Start

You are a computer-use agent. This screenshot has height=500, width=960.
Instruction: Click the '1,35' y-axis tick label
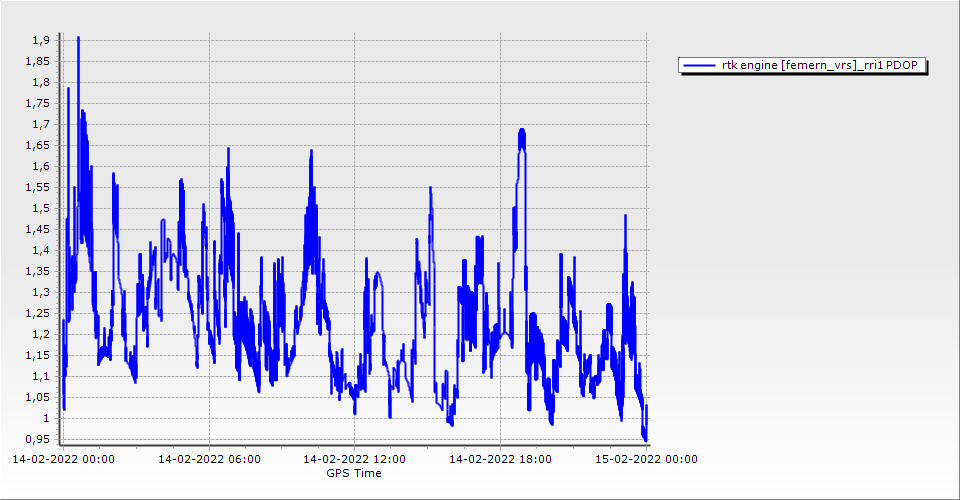coord(36,271)
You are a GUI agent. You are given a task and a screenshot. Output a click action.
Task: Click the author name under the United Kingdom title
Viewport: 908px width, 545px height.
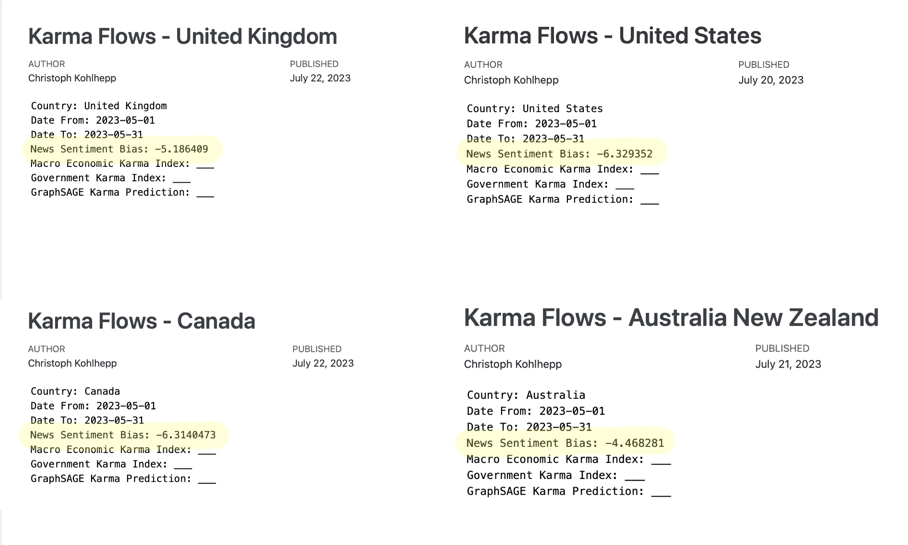(x=72, y=78)
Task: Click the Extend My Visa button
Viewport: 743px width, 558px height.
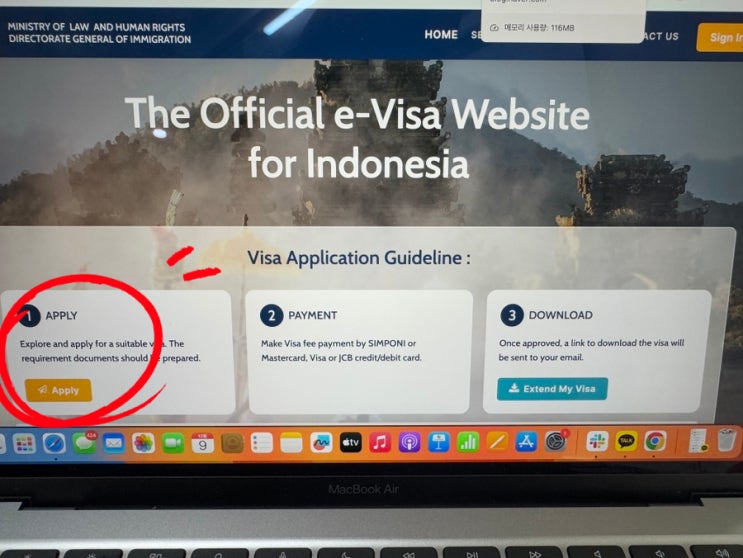Action: (552, 389)
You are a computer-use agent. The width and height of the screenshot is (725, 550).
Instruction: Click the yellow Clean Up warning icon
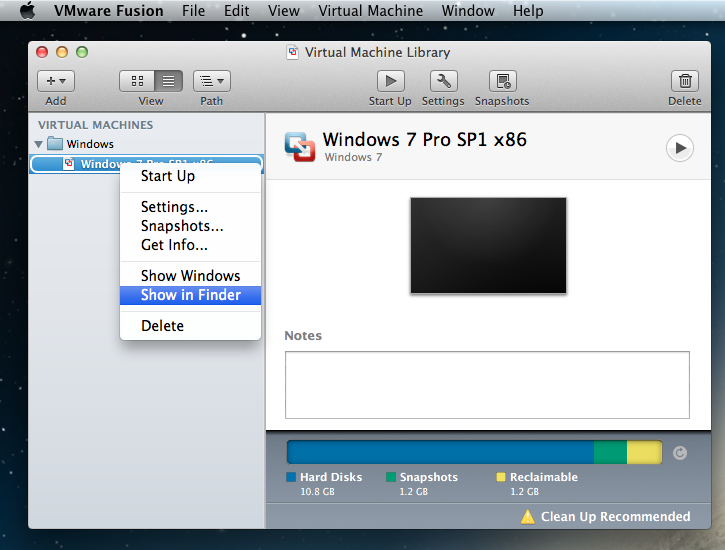(x=528, y=517)
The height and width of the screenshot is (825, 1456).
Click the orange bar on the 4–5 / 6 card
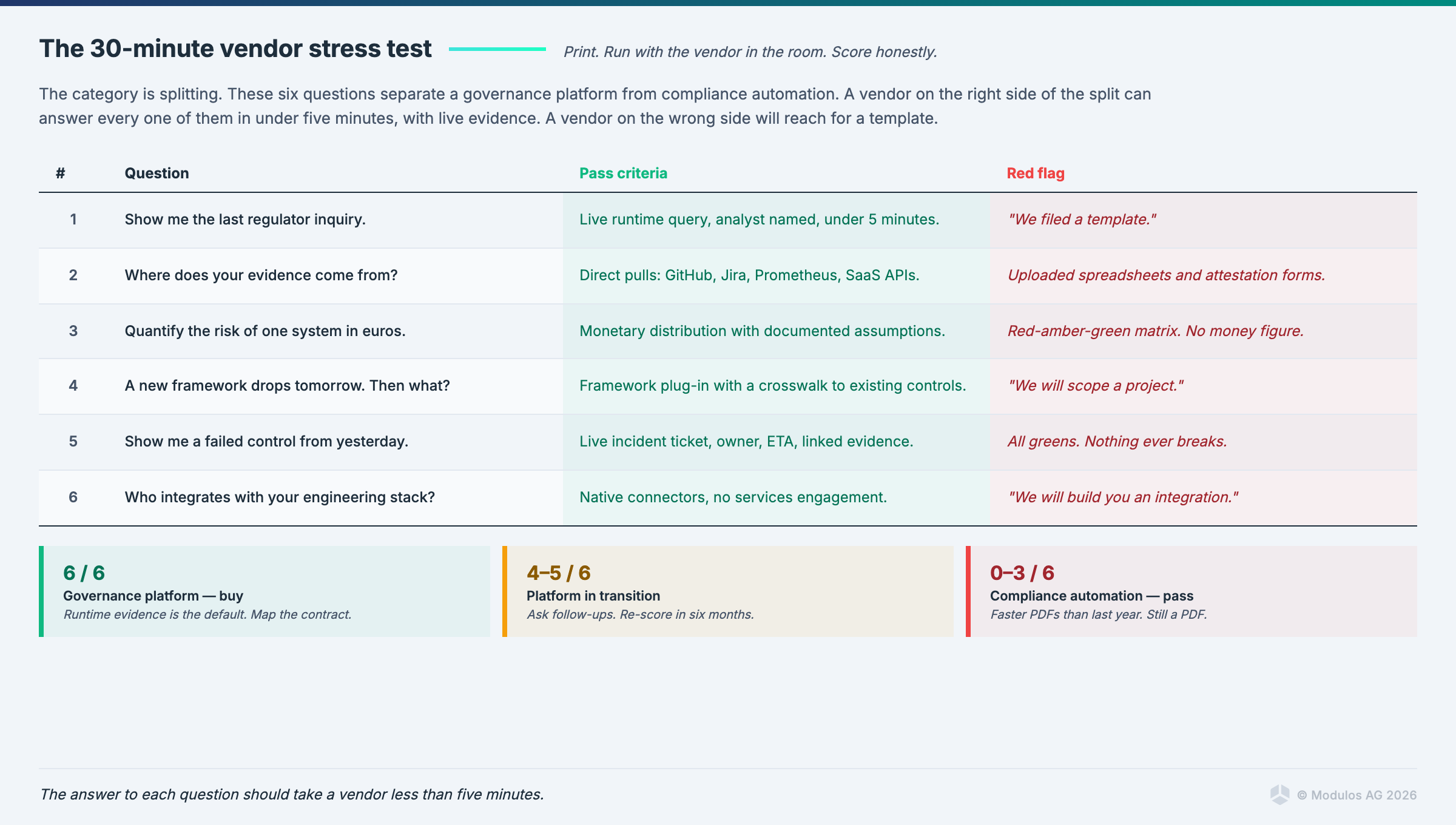[505, 591]
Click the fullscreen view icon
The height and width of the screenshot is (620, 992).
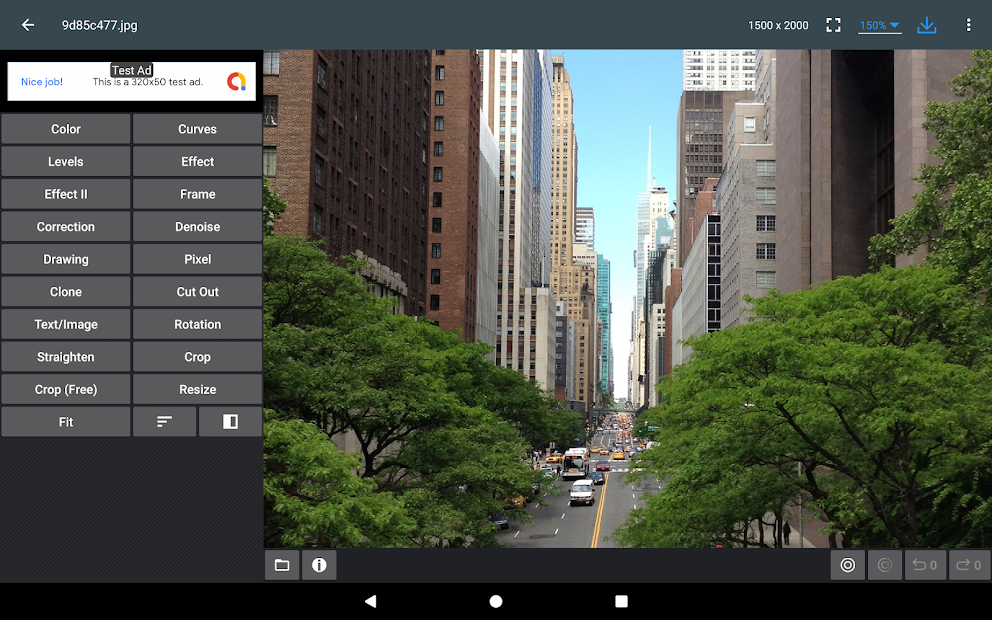coord(833,25)
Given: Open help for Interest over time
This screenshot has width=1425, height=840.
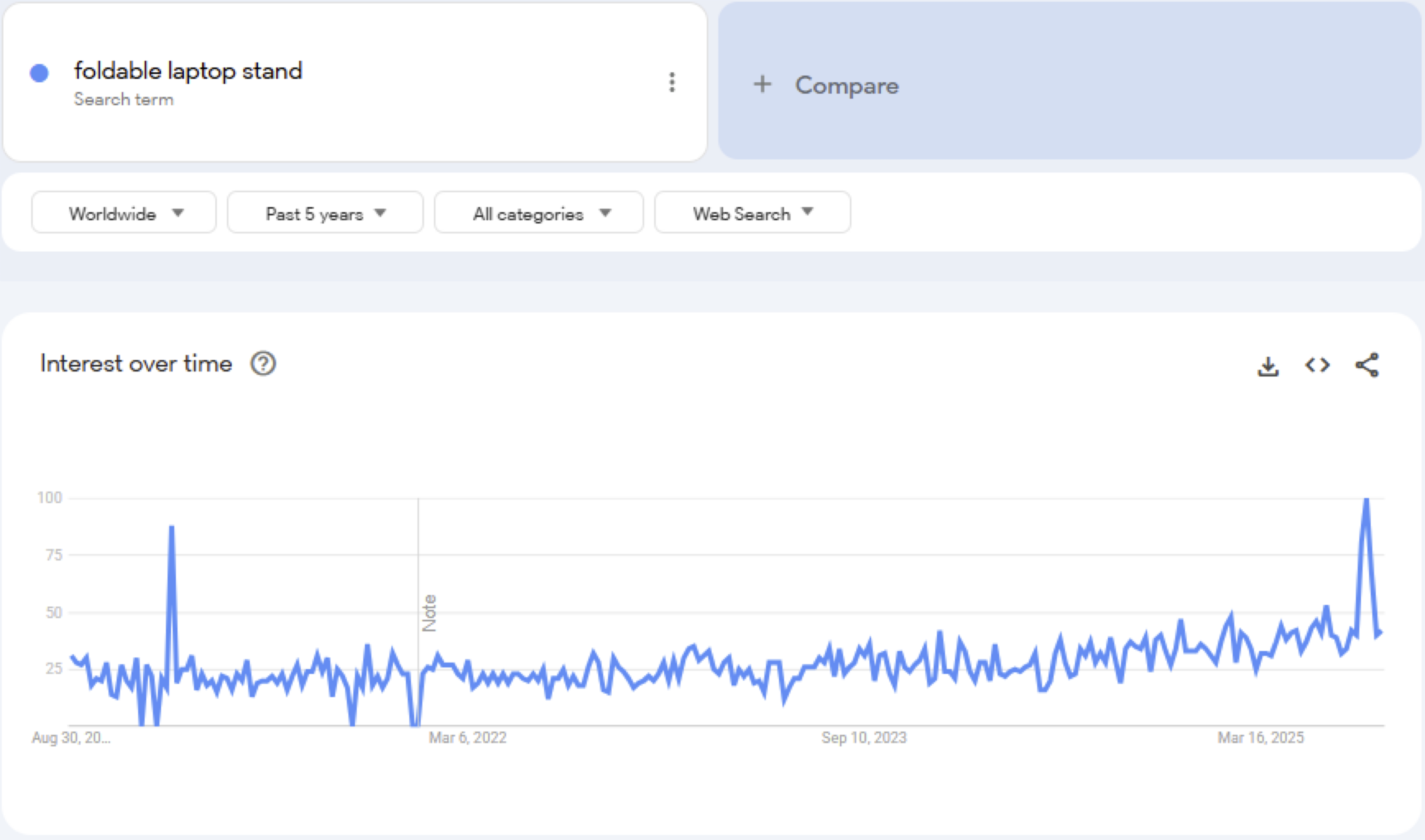Looking at the screenshot, I should click(263, 363).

End

Task statement
Retype every item above word for word, but leave the pictures out.

Result below
You are a computer-use agent. This screenshot has height=500, width=960.
Instruction: Click the '1,35' y-axis tick label
coord(36,271)
You are a GUI agent. You are given a task and a screenshot. Output a click action.
Task: Click the author name under the United Kingdom title
Viewport: 908px width, 545px height.
(x=72, y=78)
Task: Click the Extend My Visa button
Viewport: 743px width, 558px height.
Action: (552, 389)
You are a computer-use agent. The width and height of the screenshot is (725, 550).
Instruction: Click the yellow Clean Up warning icon
(x=528, y=517)
The height and width of the screenshot is (825, 1456).
Click the orange bar on the 4–5 / 6 card
[505, 591]
Click the fullscreen view icon
The height and width of the screenshot is (620, 992).
coord(833,25)
Given: Open help for Interest over time
This screenshot has width=1425, height=840.
Looking at the screenshot, I should click(263, 363).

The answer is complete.